I think this is too quick a conclusion. First, if (as Dan pointed out) a large
portion of the human population is going to continue to be jammed into
cities, transportation of foodstuffs is essential. In addition, there will be
opportunities/need for international movement of agricultural commodities
into the foreseeable future. Irradiation offers a possible tool for:
a. preserving nutritional quality of food during shipping and storage to
areas of need/demand.
b. expanding markets to areas which ban imports due to phytosanitary
restrictions (eg, "we won't import your product because it might be
infested with some pathogen or bug that is endemic where you produce
c. strengthen the position of the middlemen (shippers, processors,
The focus, so far, has been on questions about adverse impacts on food
quality/safety and on the evils of the middlemen.

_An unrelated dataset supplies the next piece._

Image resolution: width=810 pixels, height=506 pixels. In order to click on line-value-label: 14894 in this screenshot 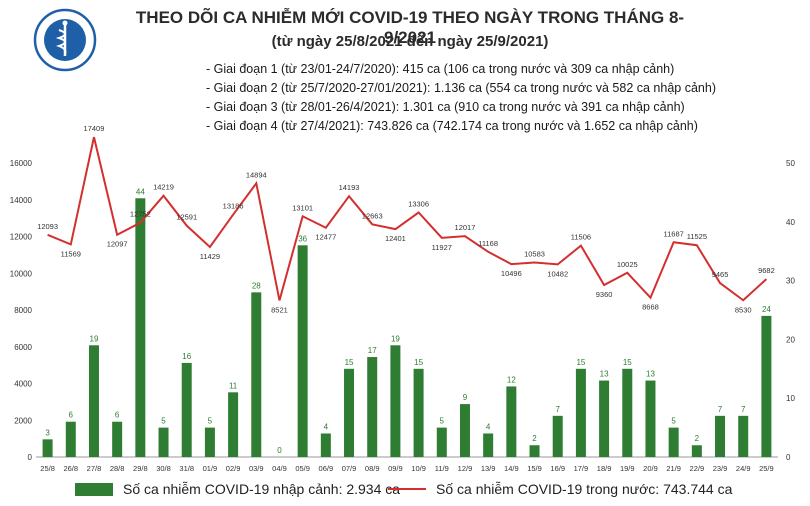, I will do `click(256, 174)`. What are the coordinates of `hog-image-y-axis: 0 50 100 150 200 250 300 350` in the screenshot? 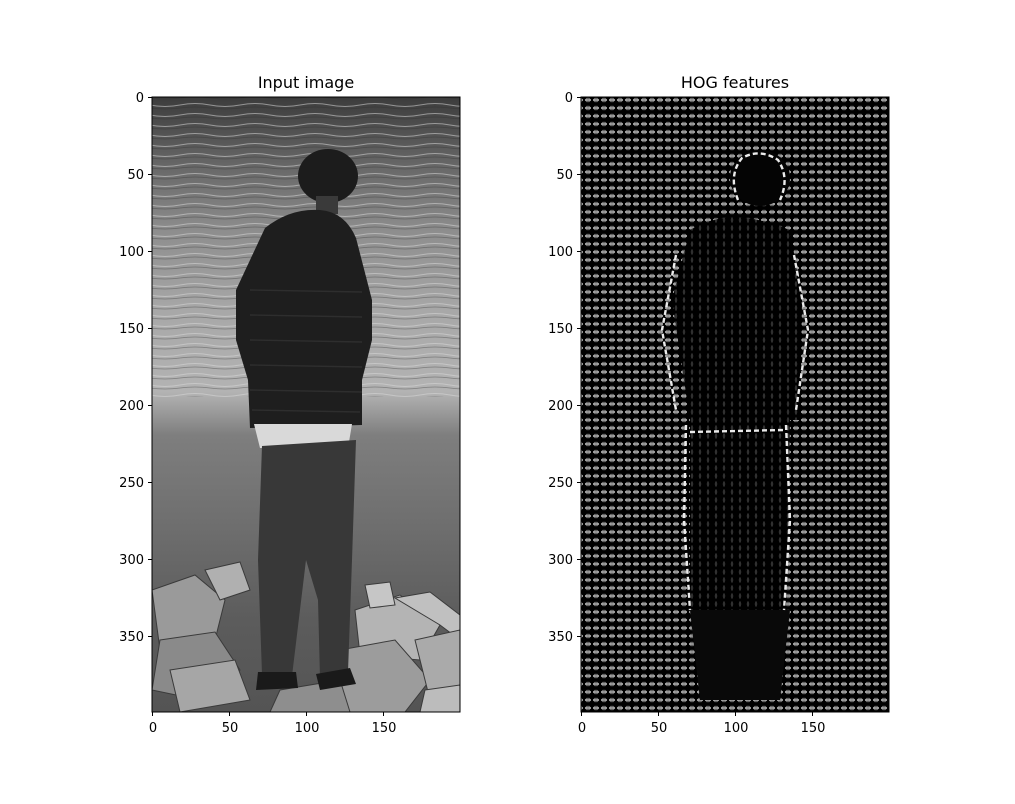 It's located at (564, 368).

Certainly, the first issue requires careful, trustworthy research. My
understanding is that some foods (and other ag. products) have proven
unsuitable for irradiation treatment.
I don't really know what to say about the second issue. I admit to some
concern about concentration of power in so few, gigantic, international
food handlers/processors. However, I haven't yet concluded that this is
an unmitigated evil...
Getting back to the issue of concentration of people in cities (and
changing the topic somewhat); I am curious if anyone has information of
the human "carrying capacity" of earth. This would have to be stated in
terms excluding reliance on fossil fuels (after all, we are talking
"sustainability" here). I am sure that these mega-cities are unsustainable
in this context -- there would be no way to supply them with even the
barest necessities of life. However, what type and quality of life would
we all have with the billions of urbanites that are forecast for the next
century, distributed across the countryside?